3. Pembersihan Terhadap
Institusi-Institusi Politik Yahudi yang Lain
Dengan berhasil
dibersihkannya institusi politik Yahudi Khaibar, jatuhlah kekuatan-kekuatan
politik Yahudi yang lain, yang ada di Jazirah Arab, sehingga kendali berada
dalam kekuasaan
Rasulullah Saw. Kekuatan Yahudi sudah tidak tersisa lagi, kecuali
kantong-kantong Yahudi di Fadak, Wadil Qura, dan Taima', namun mereka tidak
memiliki kekuatan yang pantas untuk diperhitungkan. Dengan demikian, tidak
sulit bagi Rasuluilah Saw. untuk menundukkan. Dan terbukti, beliau dengan
kekuasaan Negara Islam berhasil menundukkannya dengan sangat gampang dan mudah.
a. Fadak
Setelah orang-orang
Yahudi penduduk Fadak mendengar dan mengetahui apa yang terjadi di Khaibar,
mereka meminta berdamai sebagaimana penduduk Khaibar kepada Rasuluilah Saw.

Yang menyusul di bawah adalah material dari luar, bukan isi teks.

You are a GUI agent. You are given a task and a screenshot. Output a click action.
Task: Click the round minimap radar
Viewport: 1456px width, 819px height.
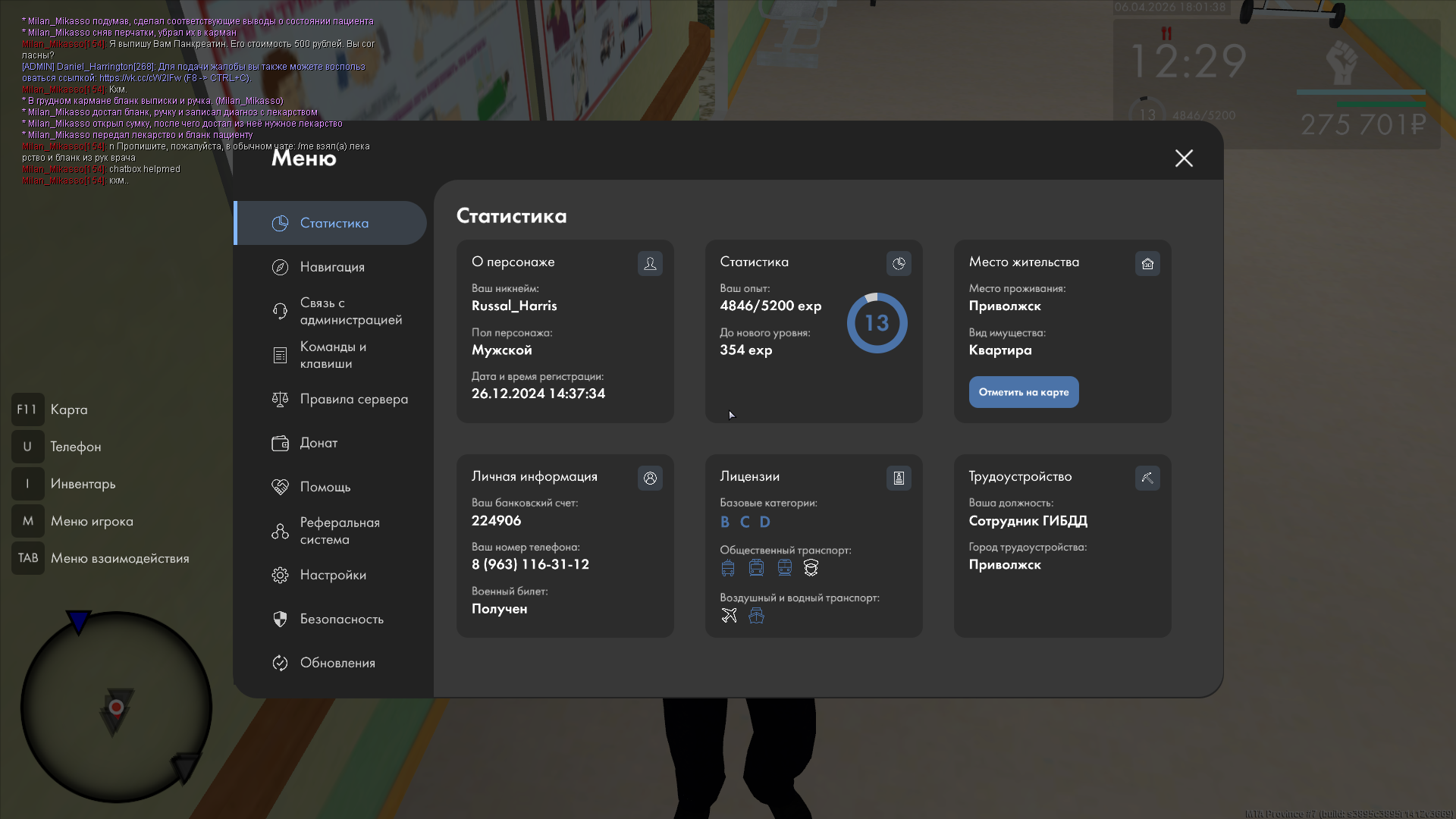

tanpa melalui peperangan. Rasulullah Saw. menerima permintaan itu. Penghasilan
dari kebun-kebun di Fadak khusus untuk dimiliki dan dibelanjakan oleh Negara
Islam, sebab para mujahid (tentara Islam) tidak menaklukkan Fadak dengan
pasukan berkuda dan pasukan pejalan kaki. Dengan demikian, takluknya Fadak
bukan melalui peperangan.
b. Wadil Qura
Adapun penduduk Wadil
Qura, mereka tidak datang kepada Rasulullah Saw. dengan menunjukkan
ketundukannya dan mengumumkan loyalitasnya kepada Negara Islam, serta
menyatakan bergabung di bawah bendera Negara Islam, seperti yang dilakukan
penduduk Fadak. Untuk itu, Rasulullah Saw. harus menundukkannya melalui
kekuatan. Setelah urusan Khaibar selesai, beliau berangkat menuju Wadil Qura.
Beliau mengepung
penduduk Wadil Qura beberapa hari, bersamaan dengan itu, beliau mengajak mereka
memeluk Islam, namun mereka menolaknya, sehingga beliau terpaksa memerangi
mereka dan menaklukkan mereka dengan kekerasan.
Beliau membagi harta
rampasan perang penduduk Wadil Qura, seperti peralatan dan harta benda. Sedang
tanah dan kebun kurma tetap di tangan pemiliknya -orang-orang Yahudi. Beliau
memperlakukan mereka seperti perlakuan beliau kepada orang-orang Yahudi Khaibar.
c. Taima’
Setelah orang-orang
Yahudi penduduk Taima’ mendengar apa yang terjadi dengan penduduk Wadil Qura, mereka datang dan minta berdamai
kepada Rasulullah Saw. dengan kesiapan membayar jizyah, sehingga mereka tetap
tinggal di negeri mereka, dan tanah-tanah mereka tetap dalam kekuasaan mereka.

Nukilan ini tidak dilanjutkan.